2+2
- Country: Ukraine
- Broadcast area: Ukraine
- Headquarters: Kyiv, Ukraine

Programming
- Language: Ukrainian
- Picture format: 16:9 (576i, SDTV)

Ownership
- Owner: 1+1 Media Group

History
- Launched: July 2006 (as Kino)
- Former names: Kino (changed to 2+2 in 2010)

Links
- Website: 2plus2.ua

Availability

Terrestrial
- Zeonbud: MX-2 (13)

= 2+2 (TV channel) =

Ukrainian TV channel

2+2 (Ukrainian: два плюс два, dva plyus dva) is a national Ukrainian-language TV channel, owned by the 1+1 Media Group. Its program content is mainly aimed at a male audience, targeting a core age group of 25–44.

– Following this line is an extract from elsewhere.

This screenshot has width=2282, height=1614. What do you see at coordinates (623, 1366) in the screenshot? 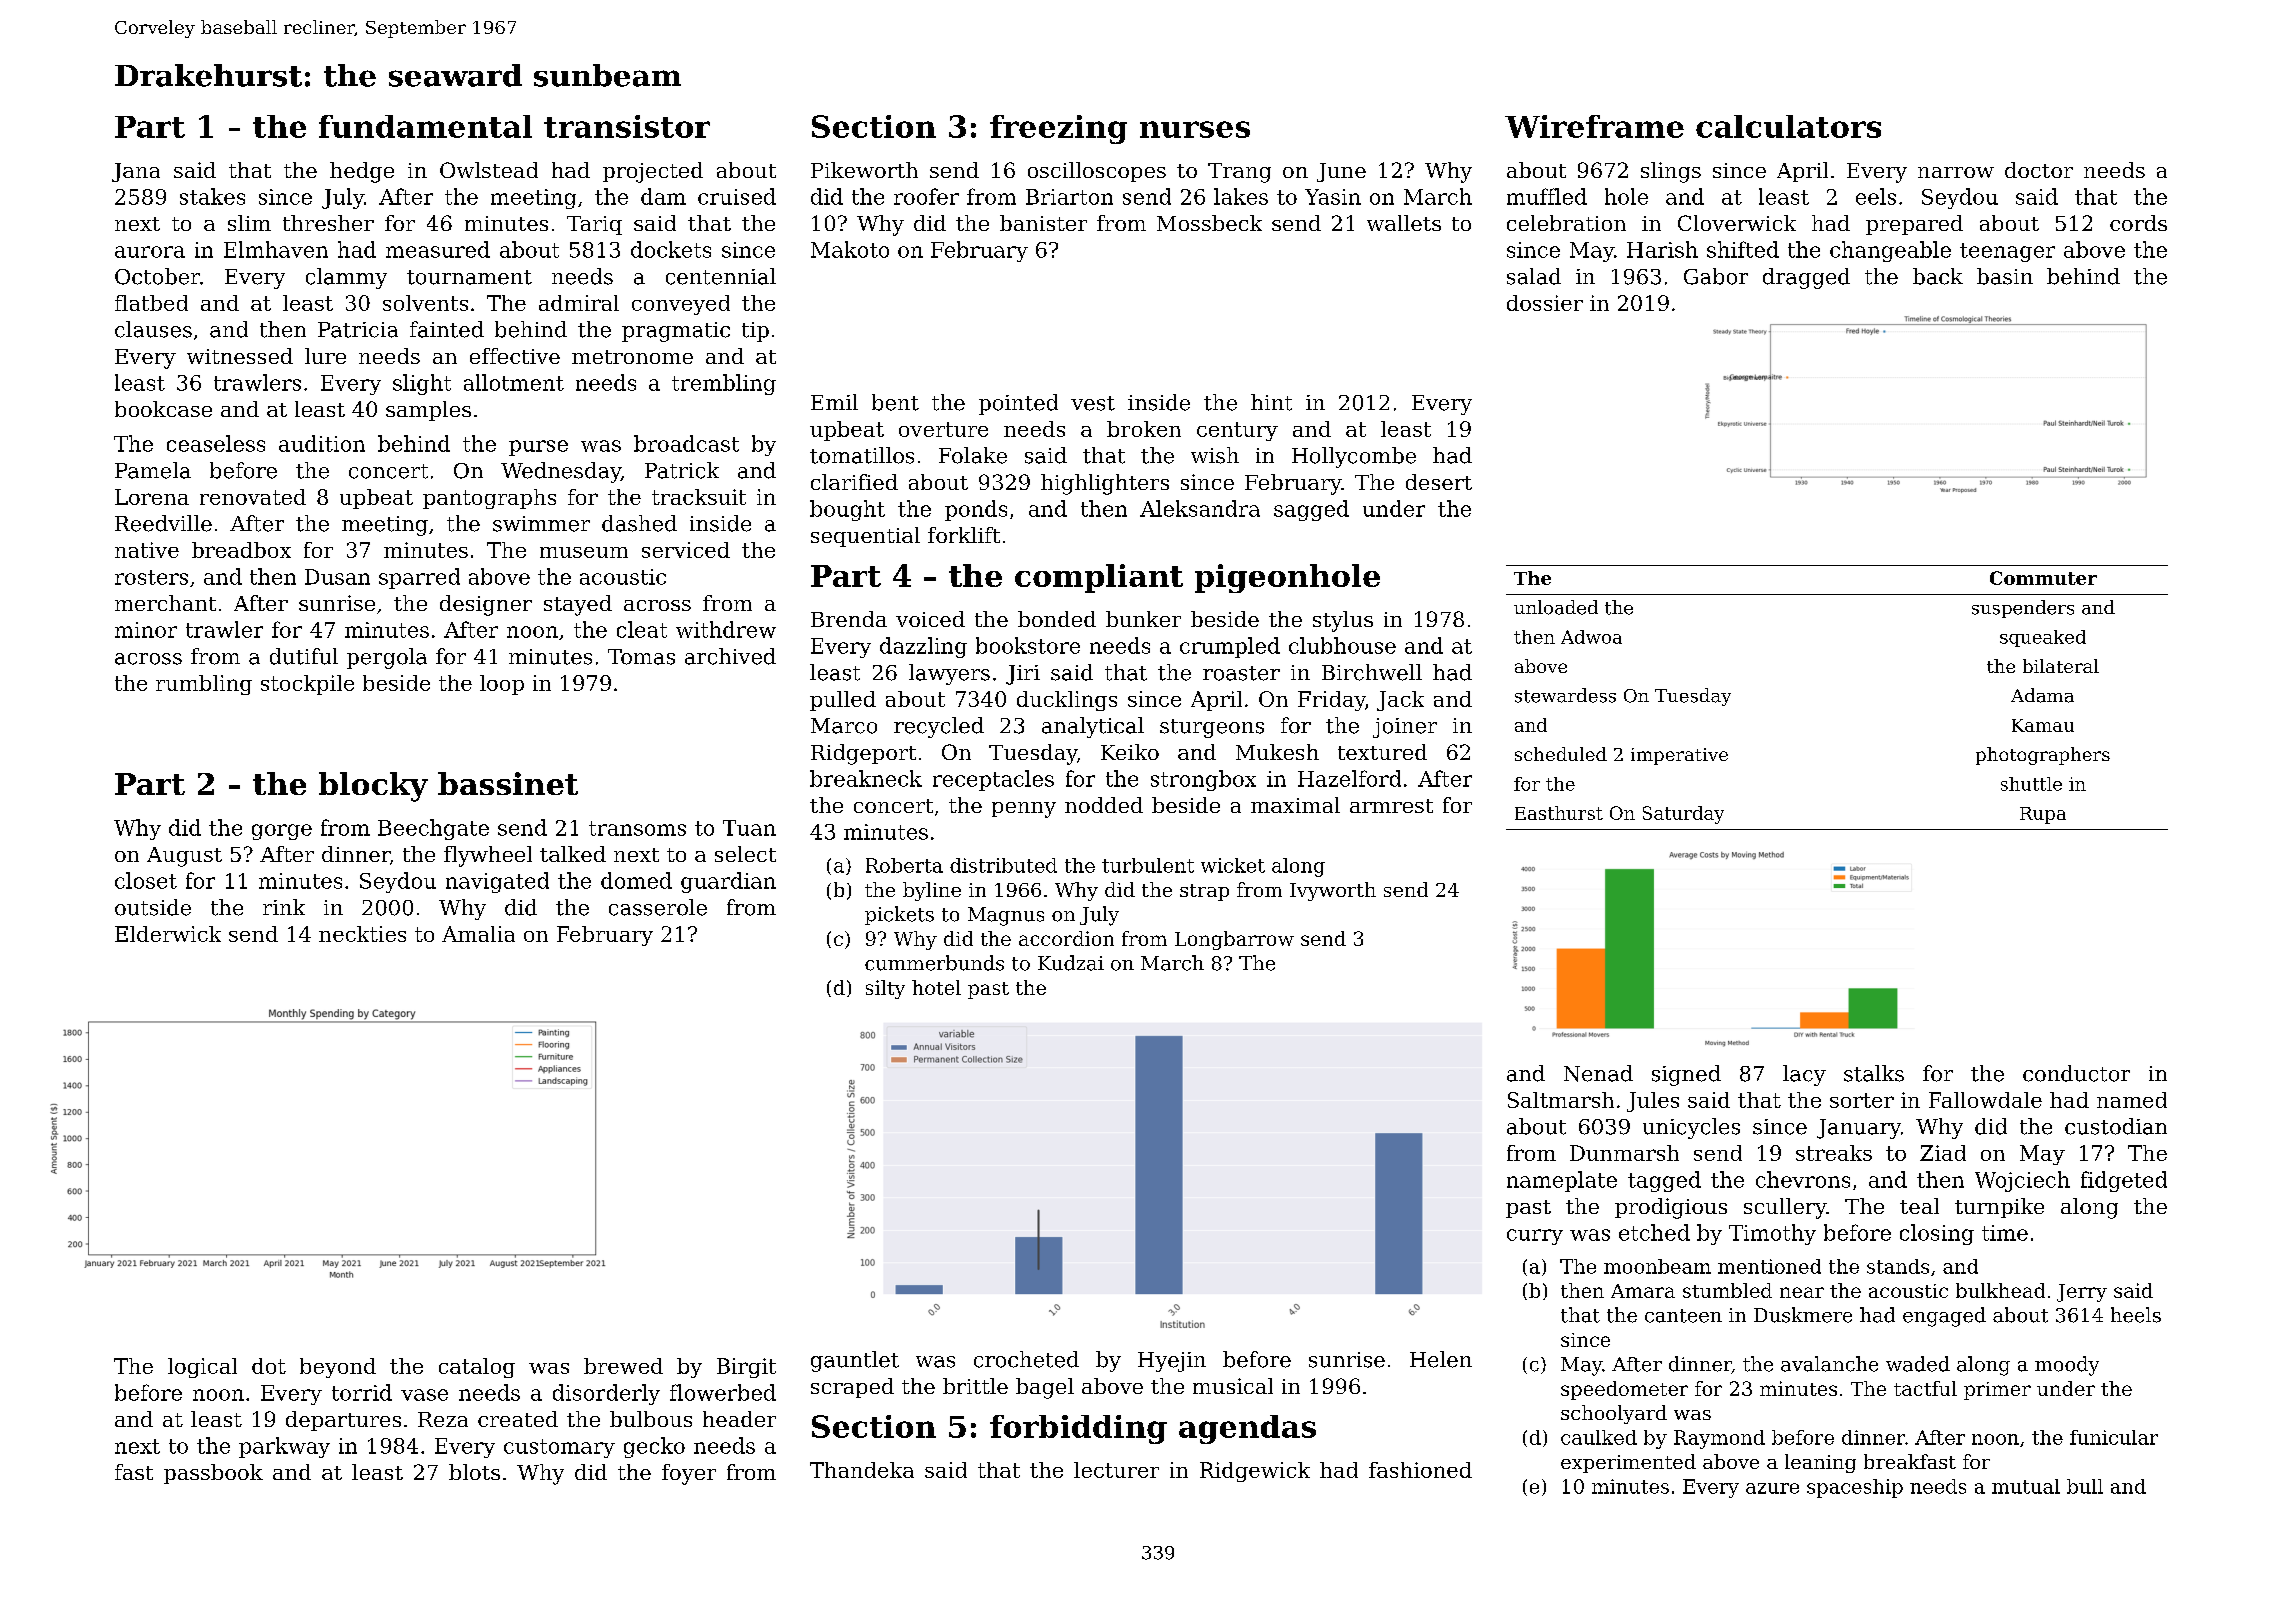
I see `brewed` at bounding box center [623, 1366].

Due to the annexation of Crimea by the Russian Federation, 2+2 broadcasts in Sevastopol ended on 9 March 2014, at 2.30pm East European time.

2+2 broadcasts sporting events, particularly football and boxing matches. Other content includes foreign and Russian (before 2022) TV series, movies of various genres (action, sci-fi, adventure, comedy, detective, horror, disaster and historical), crime dramas and thrillers, cartoons and comedy programs, sports and entertainment shows made using in-house production.

==History==
The channel launched on 1 July 2006 under the name Kino, taking over the VHF frequency from Gravis-7 (channel 7). A full schedule wouldn't be launched until September; during the summer period, the channel's editorial team was preparing its format. On 30 August 2010, it changed both its name and its positioning to 2+2, becoming a predominantly male channel. During six years of broadcasting the channel's technical penetration in cities with a population of over 50,000 increased from 18.5% to 89.3%, and Ukraine-wide it exceeded 83.7%. The channel's share of viewers was 2.7% at prime time (19:00–23:00) and 2.6% over the whole day for an audience aged between 18 and 54 in cities with a population of over 50,000.

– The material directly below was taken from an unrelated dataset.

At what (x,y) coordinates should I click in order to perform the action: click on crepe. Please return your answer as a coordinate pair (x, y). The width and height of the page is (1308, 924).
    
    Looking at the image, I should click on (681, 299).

In 2009 the 2+2 TV channel, then using the name Kino, received the award for Best Movie Channel from the specialist magazine Mediasat.

In 2011 it received the Mediasat award for the Best Regional TV Channel. On 5 September of that year, it rebranded.

In 2012, 2+2 was awarded the title Best Men's Channel by Mediasat, and it also obtained the rights to broadcast UEFA Champions League and UEFA Europa League matches for the season 2012–2015. Beginning in the autumn of 2012 live streams of Football Championship of Ukraine, UEFA Champions League and UEFA Europa League games have been made available on the channel's site.

== Criticism ==

In 2014 the 2+2 TV channel was criticised for broadcasting Russian serials. According to the results of monitoring carried out by activists of the Boycott Russian Films campaign during the period 8–14 September 2014 there were 8 hours of Russian content per day. According to monitoring made on 27 September 2014 the proportion of Russian content on the channel was 42%.

==Football programs==
2+2 is the official broadcaster of the Ukrainian Premier League. Since 30 August 2010 there has been a football round-up program called ProFootball (ПроФутбол) every Sunday. Ihor Tsyganyk is the main football reporter on the show. Experts invited onto the show include Andriy Nesmachnyi (former), Viktor Leonenko (former), Serhiy Kandaurov, Serhiy Nahornyak, Ihor Shukhovtsev, Oleh Venhlinskyi, Maksym Kalynychenko, Eduard Tsykhmeystruk, Oleksandr Ishchenko.